At the outset of the current fight between the NFL Players Association and NFL owners, ThinkProgress hoped the negotiations would be a lesson on “shared prosperity.” “These negotiations are important not just to NFL fans but to all Americans because they show that collective bargaining — the process where unionized workers and management negotiate wages, benefits, and working conditions — can create significant benefits for both workers and owners,” the Center for American Progress wrote.
It now looks like the labor dispute will be settled before too many cash-rich preseason games are missed, but any fan who has been following negotiations can not believe for a second that the collective bargaining process is anyway to run a business. If the NFL were not a monopoly, the NFLPA would have killed it off years ago the same way unions kill off most non-monopoly firms they infest. But even now that the NFLPA is on the two-yard line of a new agreement, greedy union members are threatening to scuttle the sport for everyone. CBS reports:
There are more problems in the final days of the CBA negotiations between the owners and players and those issues settle around Peyton Manning and Drew Brees.

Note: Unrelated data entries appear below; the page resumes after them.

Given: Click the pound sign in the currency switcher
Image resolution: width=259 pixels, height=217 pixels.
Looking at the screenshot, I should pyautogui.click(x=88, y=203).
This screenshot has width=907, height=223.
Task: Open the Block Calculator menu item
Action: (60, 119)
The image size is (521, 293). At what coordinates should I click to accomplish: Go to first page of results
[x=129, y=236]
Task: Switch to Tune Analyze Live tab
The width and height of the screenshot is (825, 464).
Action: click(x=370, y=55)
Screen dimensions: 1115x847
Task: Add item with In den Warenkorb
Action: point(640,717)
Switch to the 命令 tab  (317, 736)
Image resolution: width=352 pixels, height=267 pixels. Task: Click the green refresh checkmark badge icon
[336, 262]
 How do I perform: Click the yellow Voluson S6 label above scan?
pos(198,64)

Multiple sources say that Manning, one of the named plaintiffs, wants immediate free agency in order to settle the lawsuit. Those sources also say Brees wants to be a free agent next year. The sources say lawyers for the NFLPA have asked NFL owners for those two things in addition to the reported demands from players Logan Mankins and Vincent Jackson.
Brees is scheduled to earn $10 million in 2011 and Manning was tagged for 2011 that would pay him $23 million.
A CBA cannot be agreed upon unless all the plaintiffs settle the case.
To recap, both Brees and Manning have already collected over $100 million in salary from past NFL seasons, but now they are willing to hold everyone up for more money, all thanks to the collective bargaining process. Lesson on “shared prosperity” received.